The unprecedented topicality of many Revolutionary plays is relatively well-known, thanks to the significant scholarly interest in the theater of the Revolution in recent decades. Almost no attention has been paid, however, to the disappearance of this militant, political theater in the years of the Directory and Consulate. Such a lacuna makes the second collection of pamphlets and their translations particularly significant (see below, starting at #2). The pamphlets are transcriptions of speeches delivered by deputies at the Council of Ancients and the Council of Five Hundred (the two legislative houses of the Directory) in response to a motion by the famed playwright Marie-Joseph Chénier. Spanning seven months and responding directly to one another, these pamphlets constitute a long-forgotten debate on the moral, aesthetic, and political value of the theater, as it was practiced under the Revolution. They raise vital issues related to the theater (censorship or free speech? social activism or abstract moral lessons? privileges or free market?) and propose solutions that would be implemented, ten years later, by Napoleon Bonaparte.

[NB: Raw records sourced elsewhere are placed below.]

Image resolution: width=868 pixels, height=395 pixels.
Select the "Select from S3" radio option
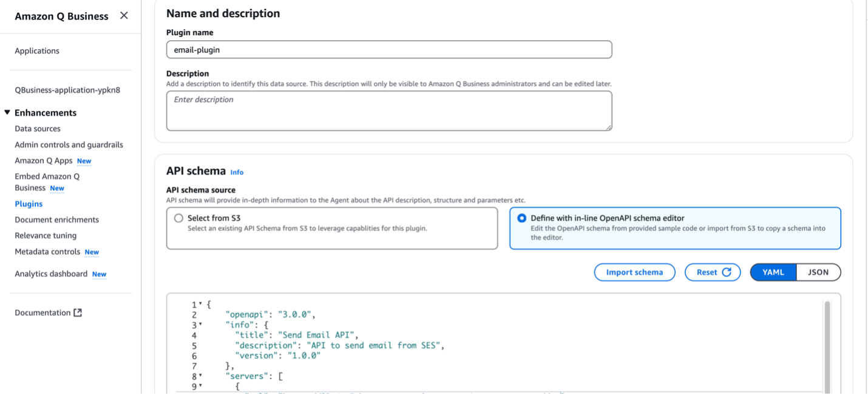(x=178, y=218)
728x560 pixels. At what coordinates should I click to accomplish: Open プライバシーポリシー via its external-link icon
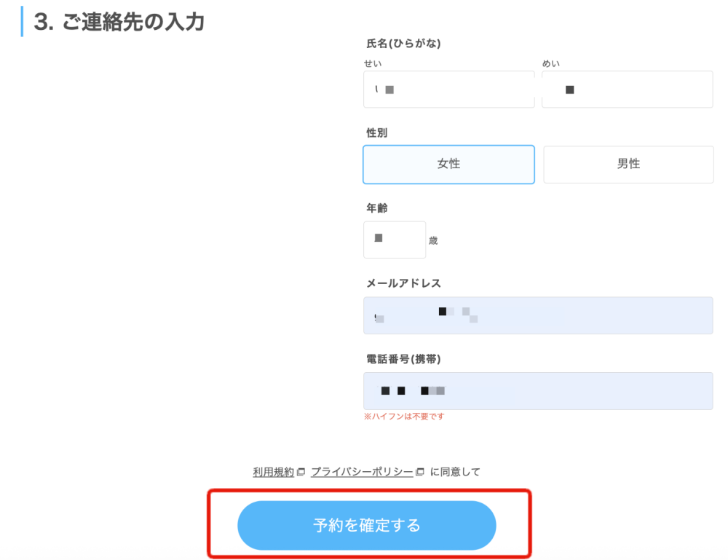(421, 471)
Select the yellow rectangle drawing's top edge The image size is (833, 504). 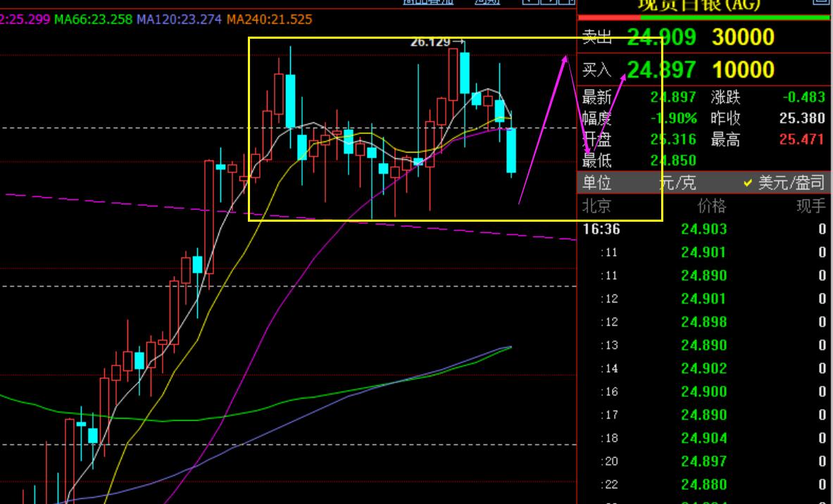[456, 38]
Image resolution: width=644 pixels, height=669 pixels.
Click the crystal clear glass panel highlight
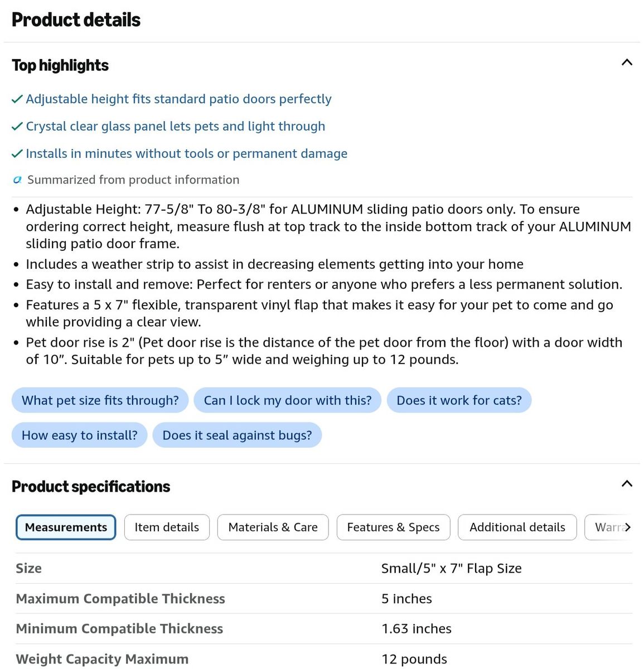[175, 127]
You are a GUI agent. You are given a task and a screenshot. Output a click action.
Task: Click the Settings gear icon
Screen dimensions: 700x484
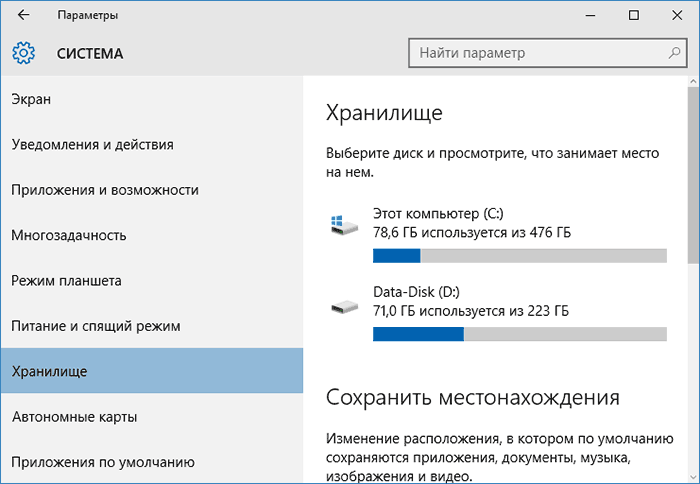coord(23,53)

These translations have been the work of dozens of students (for a list, see the Acknowledgments page below). Special thanks must go to Carmen Morales, an undergraduate major in French and Francophone Studies at the University of Illinois at Chicago, who translated a majority of the pamphlets from the 1797 debate, with the generous, year-long support of a Dorothy Thelander Memorial Scholarship. Several others have kindly volunteered their time and expertise, notably graduate students Julianne Brooks and Diane Escobar, and French and Linguistics major Citlaly Herrera. My sincere gratitude to them as well! The other students listed on the Acknowledgments page did not exactly volunteer -- their translations were graded assignments in different graduate-level seminars at UIC -- but they deserve recognition for their enthusiasm and dedication. In addition to translating several pamphlets and Le Jugement dernier des rois, they conducted background research on forgotten authors, allusions to Revolutionary events, the history of French drama, the practice of censorship, the rise of the Terror, the political institutions of the Directory, and countless other subjects, and presented on these topics so as to contextualize and improve their translations.